Busby Berkeley: Film History Series

Artist Unknown, Busby Berkeley,’s “By A Waterfall” Scene, Computer Graphics, “Footlight Parade” Film Gifs

Lyricist Irving Kahal and composer Sammy Fair had a sixteen year collaboration which started in 1926 and lasted until Kahal’s death in 1942. Among their many notable songs was the 1933 “By a Waterfall”, written for Warner Brothers Picture’s “Footlight Parade”, the third film in the 1933 Gold Diggers Trilogy. The vocal performances were done by actor-singer Dick Powell and actress-singer Ruby Keeler. 

Directed by Lloyd Bacon and presenting great cinematography by George Barnes, “Footlight Parade” contained opulent musical numbers created and directed by Busby Berkeley whose routines contributed to the film’s success. Berkeley’s extravagant arrangement features his trademark human waterfall with its synchroniised water ballet of diving and swimming chorus girls, who produce elaborate, geometric patterns in the water.

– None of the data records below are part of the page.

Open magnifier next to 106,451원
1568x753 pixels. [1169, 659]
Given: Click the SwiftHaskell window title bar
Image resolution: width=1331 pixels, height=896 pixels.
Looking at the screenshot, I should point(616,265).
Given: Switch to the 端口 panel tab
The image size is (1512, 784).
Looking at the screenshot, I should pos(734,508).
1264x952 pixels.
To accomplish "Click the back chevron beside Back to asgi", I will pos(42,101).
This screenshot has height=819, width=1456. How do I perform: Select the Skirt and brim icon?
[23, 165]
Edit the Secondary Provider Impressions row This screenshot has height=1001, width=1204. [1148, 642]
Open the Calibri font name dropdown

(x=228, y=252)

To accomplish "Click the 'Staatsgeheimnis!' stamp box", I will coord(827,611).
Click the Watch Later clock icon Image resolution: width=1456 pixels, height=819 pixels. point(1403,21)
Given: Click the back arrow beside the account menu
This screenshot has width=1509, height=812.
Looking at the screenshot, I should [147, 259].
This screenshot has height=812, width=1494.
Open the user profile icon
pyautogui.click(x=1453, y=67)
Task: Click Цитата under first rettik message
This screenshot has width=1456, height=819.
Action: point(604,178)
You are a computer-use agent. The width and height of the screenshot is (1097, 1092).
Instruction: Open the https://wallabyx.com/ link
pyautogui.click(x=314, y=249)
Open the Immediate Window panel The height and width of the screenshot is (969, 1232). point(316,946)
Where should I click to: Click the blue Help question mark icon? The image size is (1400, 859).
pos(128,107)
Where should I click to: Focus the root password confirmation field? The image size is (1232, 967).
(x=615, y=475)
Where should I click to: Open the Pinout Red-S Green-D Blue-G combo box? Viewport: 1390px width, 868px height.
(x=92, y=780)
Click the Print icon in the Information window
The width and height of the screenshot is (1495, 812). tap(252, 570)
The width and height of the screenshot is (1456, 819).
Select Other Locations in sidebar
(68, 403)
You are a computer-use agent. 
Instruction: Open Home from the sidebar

One entire sound stage was filled with a twelve by twenty-four meter swimming pool with walls and floor made of glass. Two weeks were required for the one hundred chorus girls to practice their routines in it before shooting began. The six days of actual filming for the waterfall scene required that twenty thousand gallons of water per minute be pumped across the set to produce the required effects.

Besides the placement and movement of the dancers, the cameras also had to be positioned to film the entire scope of the choreography. Berkeley set his cameras in motion on monorails and custom-built booms to get the correct angle of shot. Since Berkeley was not hampered by the need to shoot multiple images at once for continuity, he was able to expand his creative potential by fluid camera motion and the use of intricate editing, creating fantasy out of the movement.. 

Footlight Parade

“James Cagney and Ruby Keeler”, Computer Graphics, Film Gifs from “Footlight Parade”

“Footlight Parade” is a 1933 American, pre-Code, musical film starring Joan Blondell, James Cagney, Dick Powell and Ruby Keeler. The music numbers were created and directed by Busby Berkeley.

Busby Berkeley was not the original choice for the choreographer; Larry Ceballos, who would go on to direct the 1942 “Gay Nineties”, was signed to do the dance numbers. Ceballos sued Berkeley and Warner Brother Studio for sum of $100,000 for breach of contract when he was not allowed to do so.

James Cagney, a former song and dance man, actively campaigned Warner Brothers for the lead in “Footlight Parade”, which became his first on-screen appearance as a dancer. He had felt his gangster persona in his previous roles were as much a hinderance as a benefit to his career.

Cagney’s role as Chester Kent was modeled after well-known impresario Chester Hale, who formed and managed a Broadway chorus line known as the Chester Hale Girls, and founded the Chester Hale Dance Studio in New York City. Chester Hale, during the 1940s and 1950s, staged and directed thirteen editions of the Ice Capades, as well as editions of Holiday on Ice.

The scenes above show James Cagney and Ruby Keeler performing the dance number for the song “Shanghai Lil” with lyrics by Al Dubin and music by Harry Warren.